First evidence for a Europa plasma torus

Abstract

This paper summarizes the evidence from the Pioneer 10 plasma analyzer that plasma derived from Europa was present in the Jovian magnetosphere in December 1973. Plasma detected between 1900 UT and 2100 UT on December 3, 1973, shows a number of significant phenomena near the expected position of Europa's L shell. Mass addition to the magnetospheric plasma is suggested by a local increase in density apparently superimposed on the density gradient of Iogenic plasma. This increase in plasma density is unlike any phenomenon observed when the spacecraft is not close to a lunar L shell. The density shows fluctuations which allow an estimate of the net outflow speed of magnetospheric ions per Jovian rotation.

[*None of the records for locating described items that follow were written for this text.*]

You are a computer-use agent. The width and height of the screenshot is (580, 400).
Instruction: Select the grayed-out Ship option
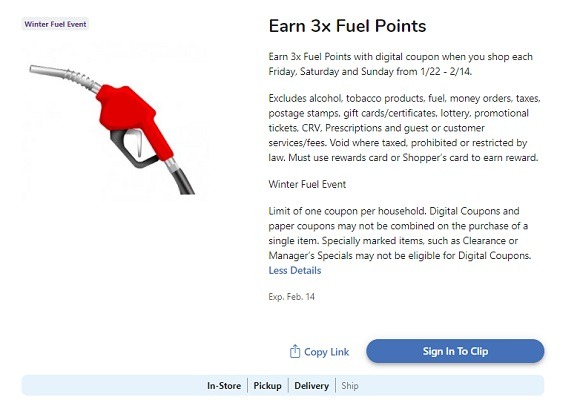click(x=350, y=386)
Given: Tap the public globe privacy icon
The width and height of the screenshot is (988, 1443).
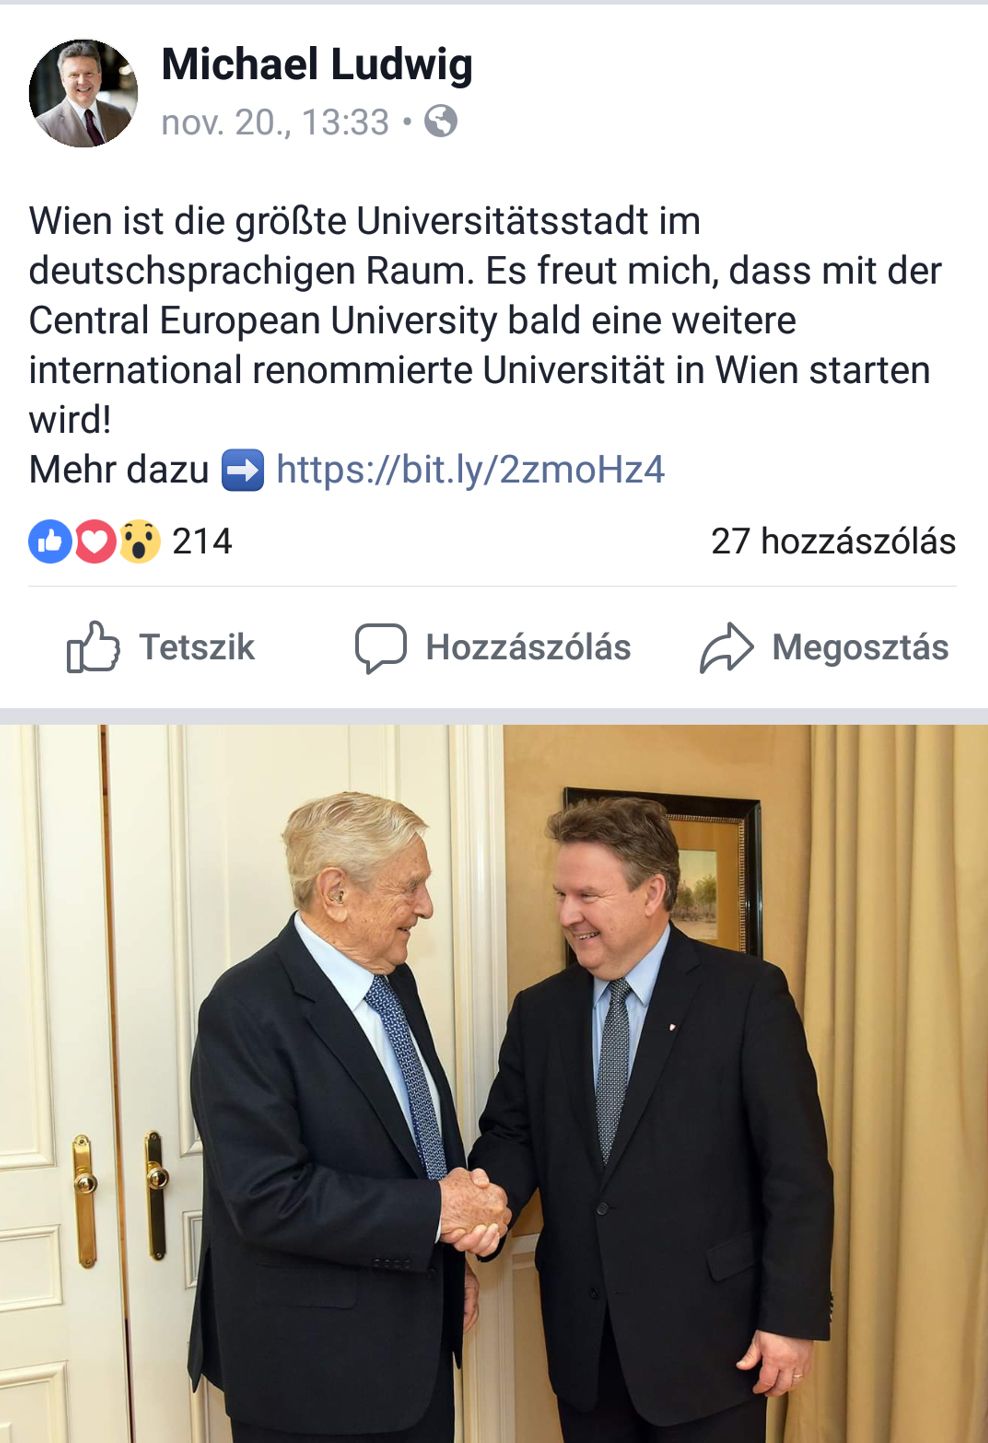Looking at the screenshot, I should point(441,121).
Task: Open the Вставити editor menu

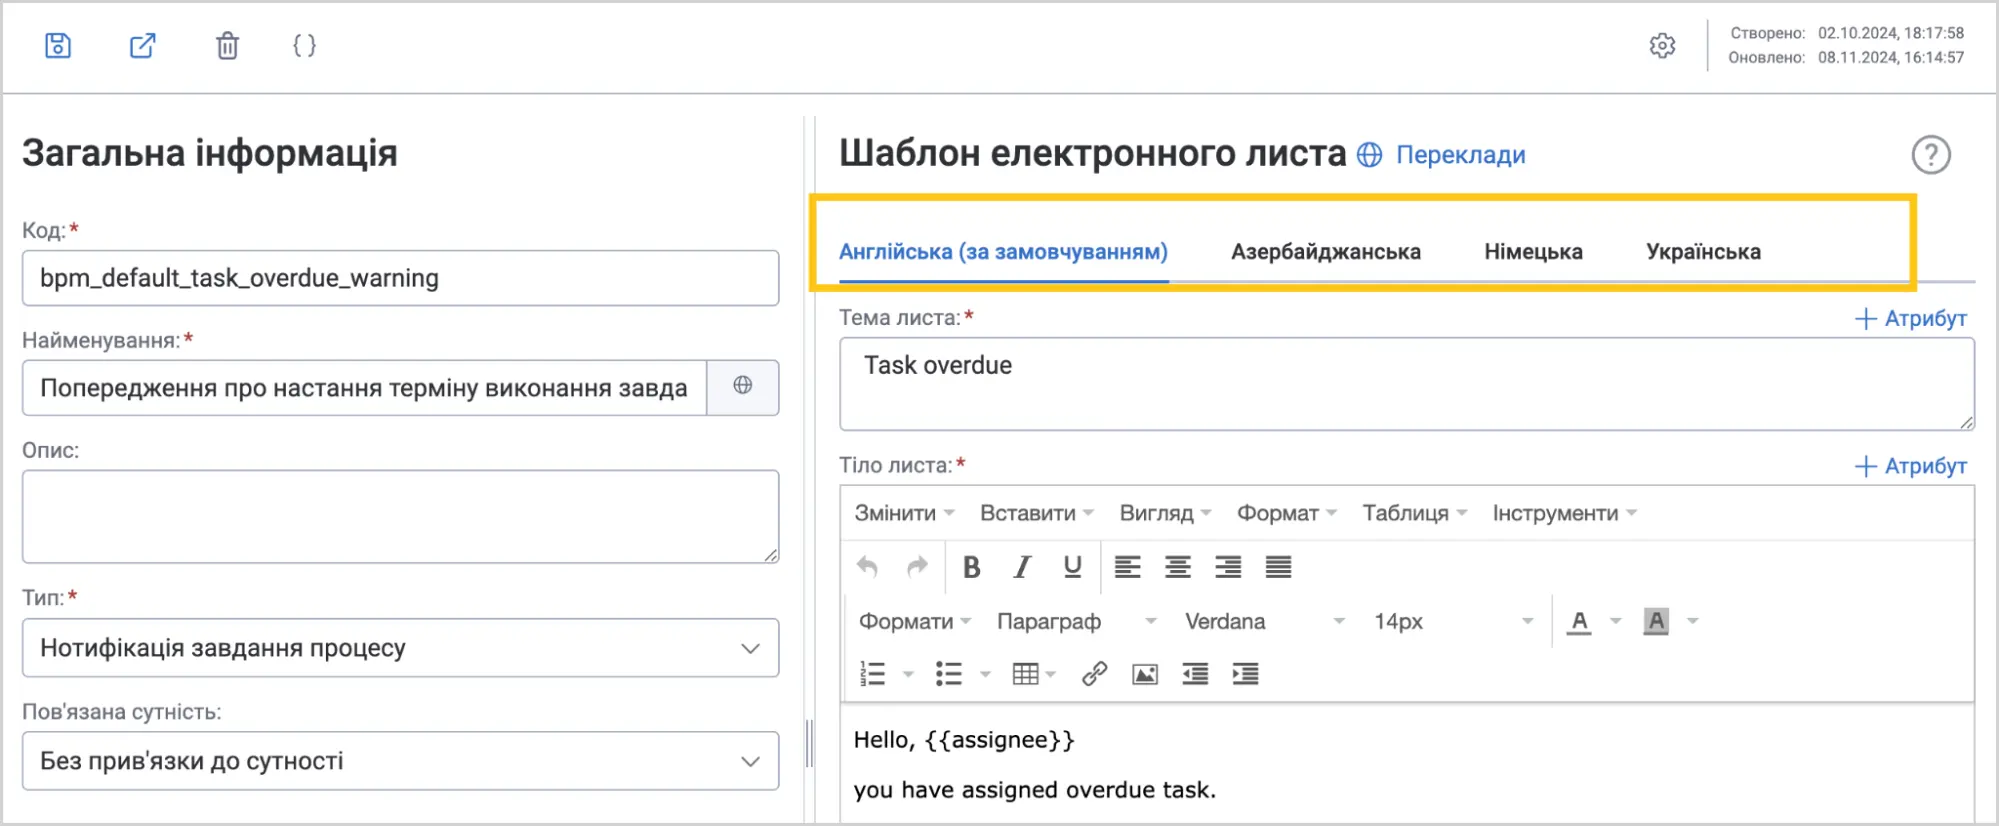Action: click(x=1036, y=513)
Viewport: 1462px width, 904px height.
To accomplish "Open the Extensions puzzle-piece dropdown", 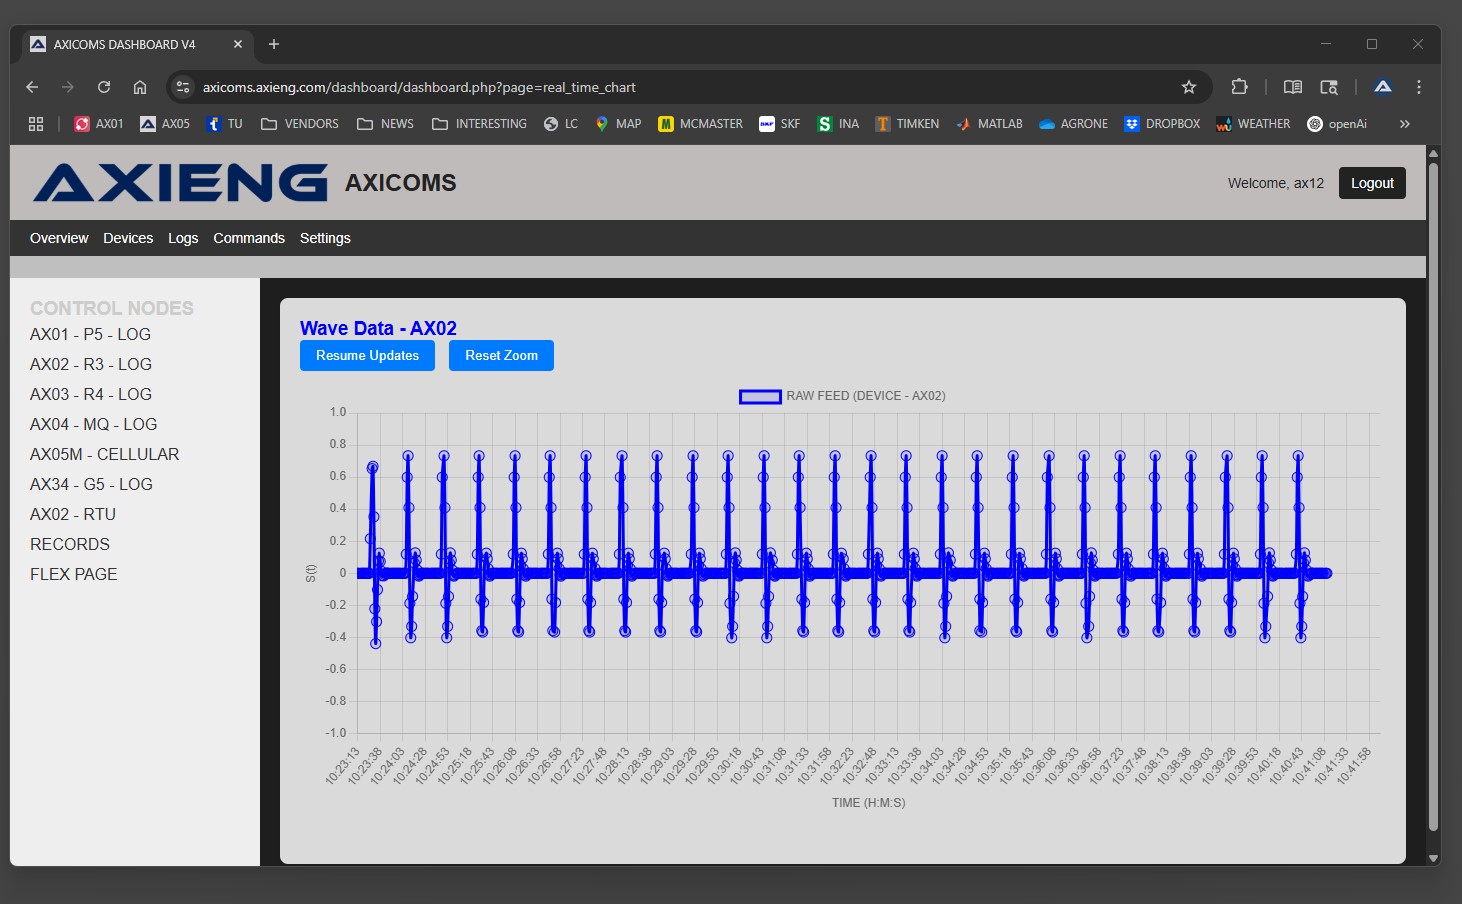I will (x=1240, y=87).
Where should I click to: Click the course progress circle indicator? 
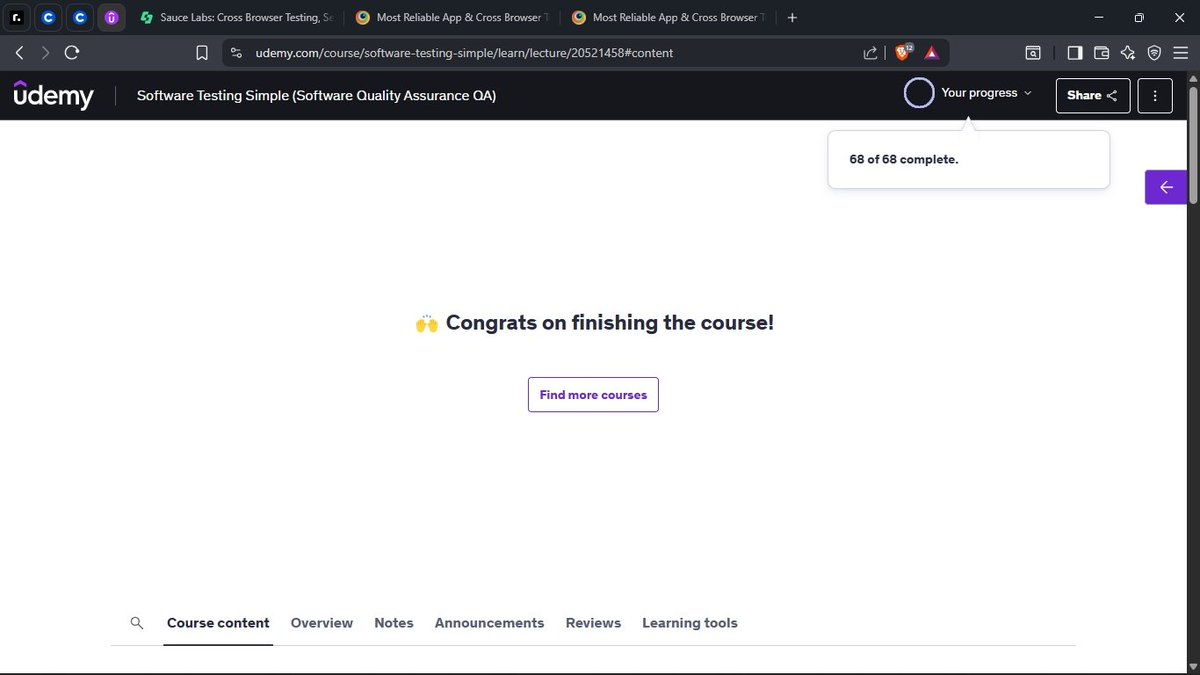tap(918, 92)
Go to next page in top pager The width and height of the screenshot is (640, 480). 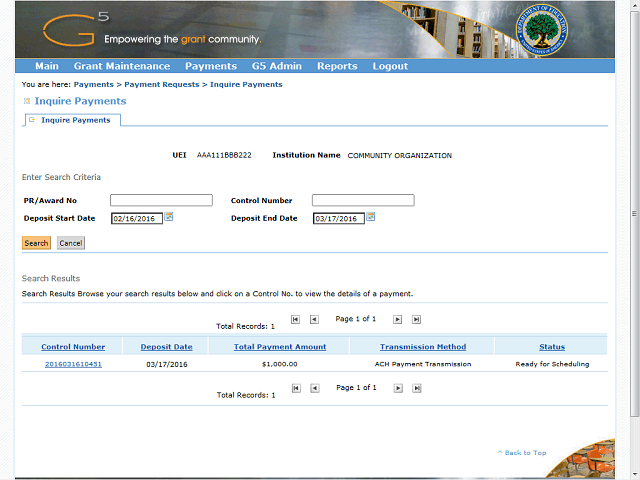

We estimate a radial flow speed in 1973 of 0.37 km/s from the Pioneer data and we estimate 1 km/s in 1979 from Voyager 2 data, thus indicating a significant change. The mass addition from Europa is consistent with the expected derivation of oxygen ions (or OH+ or H2O+) from the icy surface of Europa by sputtering or other processes or with the derivation of recycled sulphur ions from Europa. Evidence from other peaks in the plasma spectra also argues for the identification of the most prominent peak in these spectra as having M/Q in the range of 16–18. The estimate of the bulk plasma speed obtained by combining this identification with the absolute energies of the peaks and the spacecraft trajectory information indicates that at this time the corotation speed is substantially higher than the expected corotation speed for a large number of spectra. If the most prominent peak in the spectra were associated with M/Q values of 32, then the corotation speed would be consistent with rigid corotation. These results contrast with the Voyager 1979 observations and are more evidence for a large change in magnetospheric conditions between the 1973 and 1979 observations. We can account partially for the increased corotation speed of the plasma during the Pioneer 10 encounter by use of momentum conservation and compression of the magnetosphere by the solar wind.